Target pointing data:
# # # # #

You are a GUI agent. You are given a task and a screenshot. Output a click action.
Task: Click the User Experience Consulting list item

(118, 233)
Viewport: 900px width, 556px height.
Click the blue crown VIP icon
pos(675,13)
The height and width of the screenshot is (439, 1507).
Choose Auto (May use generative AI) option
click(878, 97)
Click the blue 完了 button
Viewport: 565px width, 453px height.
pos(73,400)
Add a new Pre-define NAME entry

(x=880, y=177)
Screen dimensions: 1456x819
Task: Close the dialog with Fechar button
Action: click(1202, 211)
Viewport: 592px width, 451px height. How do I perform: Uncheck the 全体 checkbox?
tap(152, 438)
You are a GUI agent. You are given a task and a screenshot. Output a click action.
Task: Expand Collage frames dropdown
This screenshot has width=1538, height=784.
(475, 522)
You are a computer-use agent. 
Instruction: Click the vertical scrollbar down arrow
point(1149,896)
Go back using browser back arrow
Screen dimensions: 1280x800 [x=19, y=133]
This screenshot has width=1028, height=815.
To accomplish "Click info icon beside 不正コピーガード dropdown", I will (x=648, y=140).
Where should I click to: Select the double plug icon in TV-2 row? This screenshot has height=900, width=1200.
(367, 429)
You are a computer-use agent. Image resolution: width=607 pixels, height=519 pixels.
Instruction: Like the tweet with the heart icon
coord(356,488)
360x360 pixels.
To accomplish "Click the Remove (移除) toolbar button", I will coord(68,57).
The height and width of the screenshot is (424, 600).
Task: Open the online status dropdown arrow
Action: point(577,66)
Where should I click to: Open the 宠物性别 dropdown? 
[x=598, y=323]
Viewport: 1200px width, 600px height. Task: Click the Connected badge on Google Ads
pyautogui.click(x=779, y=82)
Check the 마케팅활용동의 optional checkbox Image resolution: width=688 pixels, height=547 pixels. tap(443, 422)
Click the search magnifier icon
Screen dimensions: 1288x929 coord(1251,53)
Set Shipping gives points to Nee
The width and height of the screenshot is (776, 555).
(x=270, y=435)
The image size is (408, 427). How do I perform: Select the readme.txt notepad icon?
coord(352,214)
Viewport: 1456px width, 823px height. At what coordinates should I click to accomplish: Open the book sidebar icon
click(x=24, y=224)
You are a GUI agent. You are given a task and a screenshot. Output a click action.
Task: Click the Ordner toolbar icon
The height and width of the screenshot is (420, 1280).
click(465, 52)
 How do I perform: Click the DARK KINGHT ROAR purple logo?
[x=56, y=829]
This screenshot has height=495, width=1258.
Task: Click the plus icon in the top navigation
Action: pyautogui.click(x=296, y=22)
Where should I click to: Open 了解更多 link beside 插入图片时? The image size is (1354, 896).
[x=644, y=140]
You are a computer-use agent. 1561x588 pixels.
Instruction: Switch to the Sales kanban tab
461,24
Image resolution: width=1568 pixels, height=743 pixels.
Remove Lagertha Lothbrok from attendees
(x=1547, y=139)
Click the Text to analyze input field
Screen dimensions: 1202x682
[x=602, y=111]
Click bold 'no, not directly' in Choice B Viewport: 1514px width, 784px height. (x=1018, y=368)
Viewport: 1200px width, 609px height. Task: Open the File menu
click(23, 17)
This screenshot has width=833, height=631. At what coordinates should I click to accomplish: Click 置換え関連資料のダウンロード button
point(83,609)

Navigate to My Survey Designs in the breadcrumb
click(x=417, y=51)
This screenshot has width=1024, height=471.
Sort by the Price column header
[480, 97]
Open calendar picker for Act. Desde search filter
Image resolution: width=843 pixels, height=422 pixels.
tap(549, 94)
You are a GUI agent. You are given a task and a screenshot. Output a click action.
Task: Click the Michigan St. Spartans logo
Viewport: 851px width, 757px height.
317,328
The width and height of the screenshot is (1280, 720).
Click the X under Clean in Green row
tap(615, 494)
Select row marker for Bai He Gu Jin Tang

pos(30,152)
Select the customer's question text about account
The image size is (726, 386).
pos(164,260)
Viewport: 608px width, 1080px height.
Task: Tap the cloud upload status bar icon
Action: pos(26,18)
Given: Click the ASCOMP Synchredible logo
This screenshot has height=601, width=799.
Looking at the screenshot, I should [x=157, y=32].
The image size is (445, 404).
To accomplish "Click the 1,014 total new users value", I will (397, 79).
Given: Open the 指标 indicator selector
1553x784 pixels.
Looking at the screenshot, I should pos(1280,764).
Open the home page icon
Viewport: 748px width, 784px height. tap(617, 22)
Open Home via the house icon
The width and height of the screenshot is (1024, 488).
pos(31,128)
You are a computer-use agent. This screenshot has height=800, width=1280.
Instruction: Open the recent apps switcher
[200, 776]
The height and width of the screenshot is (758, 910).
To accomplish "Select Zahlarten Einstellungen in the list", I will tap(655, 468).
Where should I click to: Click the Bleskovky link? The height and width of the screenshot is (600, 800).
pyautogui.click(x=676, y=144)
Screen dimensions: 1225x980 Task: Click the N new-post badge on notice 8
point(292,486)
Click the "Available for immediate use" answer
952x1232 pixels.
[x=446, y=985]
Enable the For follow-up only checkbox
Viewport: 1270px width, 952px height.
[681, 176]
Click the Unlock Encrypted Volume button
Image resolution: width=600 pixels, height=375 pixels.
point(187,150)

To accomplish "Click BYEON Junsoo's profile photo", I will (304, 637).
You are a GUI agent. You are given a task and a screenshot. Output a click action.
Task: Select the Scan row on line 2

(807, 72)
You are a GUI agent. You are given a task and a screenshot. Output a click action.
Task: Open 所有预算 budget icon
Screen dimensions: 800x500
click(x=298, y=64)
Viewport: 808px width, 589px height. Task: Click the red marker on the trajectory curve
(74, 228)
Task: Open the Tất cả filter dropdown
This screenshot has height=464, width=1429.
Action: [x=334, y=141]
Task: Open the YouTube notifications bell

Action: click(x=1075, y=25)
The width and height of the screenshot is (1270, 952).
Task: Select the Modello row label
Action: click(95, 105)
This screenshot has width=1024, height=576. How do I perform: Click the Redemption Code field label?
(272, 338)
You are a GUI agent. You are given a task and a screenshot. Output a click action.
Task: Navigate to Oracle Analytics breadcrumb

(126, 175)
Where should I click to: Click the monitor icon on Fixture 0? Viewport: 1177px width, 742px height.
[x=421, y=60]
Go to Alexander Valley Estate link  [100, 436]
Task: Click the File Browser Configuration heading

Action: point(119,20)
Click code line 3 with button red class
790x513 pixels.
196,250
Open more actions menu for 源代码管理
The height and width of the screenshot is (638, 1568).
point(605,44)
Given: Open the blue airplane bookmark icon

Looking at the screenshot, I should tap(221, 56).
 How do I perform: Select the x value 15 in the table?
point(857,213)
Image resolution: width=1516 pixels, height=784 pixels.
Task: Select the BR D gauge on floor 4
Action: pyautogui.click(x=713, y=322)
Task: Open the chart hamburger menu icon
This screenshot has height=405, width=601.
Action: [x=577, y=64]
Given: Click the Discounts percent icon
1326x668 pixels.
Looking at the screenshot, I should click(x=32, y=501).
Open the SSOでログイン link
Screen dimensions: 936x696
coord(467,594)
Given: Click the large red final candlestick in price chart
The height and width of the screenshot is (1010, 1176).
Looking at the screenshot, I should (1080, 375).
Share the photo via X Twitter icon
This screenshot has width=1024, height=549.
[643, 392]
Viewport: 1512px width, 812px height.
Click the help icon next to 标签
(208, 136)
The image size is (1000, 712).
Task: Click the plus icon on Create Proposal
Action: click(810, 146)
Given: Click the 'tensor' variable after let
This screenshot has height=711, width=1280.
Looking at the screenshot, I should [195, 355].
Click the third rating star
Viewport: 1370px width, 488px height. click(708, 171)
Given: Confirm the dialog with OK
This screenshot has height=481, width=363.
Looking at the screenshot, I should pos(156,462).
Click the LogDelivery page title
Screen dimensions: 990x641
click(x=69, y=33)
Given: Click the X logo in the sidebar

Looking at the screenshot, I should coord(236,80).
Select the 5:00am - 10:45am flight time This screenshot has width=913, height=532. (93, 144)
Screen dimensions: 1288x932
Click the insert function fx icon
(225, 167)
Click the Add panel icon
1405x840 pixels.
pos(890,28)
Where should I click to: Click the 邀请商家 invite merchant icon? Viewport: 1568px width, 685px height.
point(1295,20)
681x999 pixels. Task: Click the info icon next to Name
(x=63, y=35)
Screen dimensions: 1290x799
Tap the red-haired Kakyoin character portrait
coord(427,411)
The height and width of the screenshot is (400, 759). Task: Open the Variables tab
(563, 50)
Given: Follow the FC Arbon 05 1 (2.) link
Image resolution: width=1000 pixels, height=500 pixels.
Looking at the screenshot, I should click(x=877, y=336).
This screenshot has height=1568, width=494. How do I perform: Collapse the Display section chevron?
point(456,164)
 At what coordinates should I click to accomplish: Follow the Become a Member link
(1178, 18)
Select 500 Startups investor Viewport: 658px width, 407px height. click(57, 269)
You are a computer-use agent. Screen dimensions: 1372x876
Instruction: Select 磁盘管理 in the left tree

# # # # #

> **TASK TO COMPLETE**
Can you write out the lines from the one with "Select the 5:00am" to the one with "coord(427,411)" again, requests included, shifting every coordinate in the answers by -45?

> **FULL SOLUTION**
Select the 5:00am - 10:45am flight time This screenshot has width=913, height=532. (48, 99)
Screen dimensions: 1288x932
Click the insert function fx icon
(180, 122)
Click the Add panel icon
1405x840 pixels.
pos(845,-17)
Where should I click to: Click the 邀请商家 invite merchant icon? Viewport: 1568px width, 685px height.
point(1250,-25)
681x999 pixels. Task: Click the info icon next to Name
(x=18, y=-10)
Screen dimensions: 1290x799
Tap the red-haired Kakyoin character portrait
coord(382,366)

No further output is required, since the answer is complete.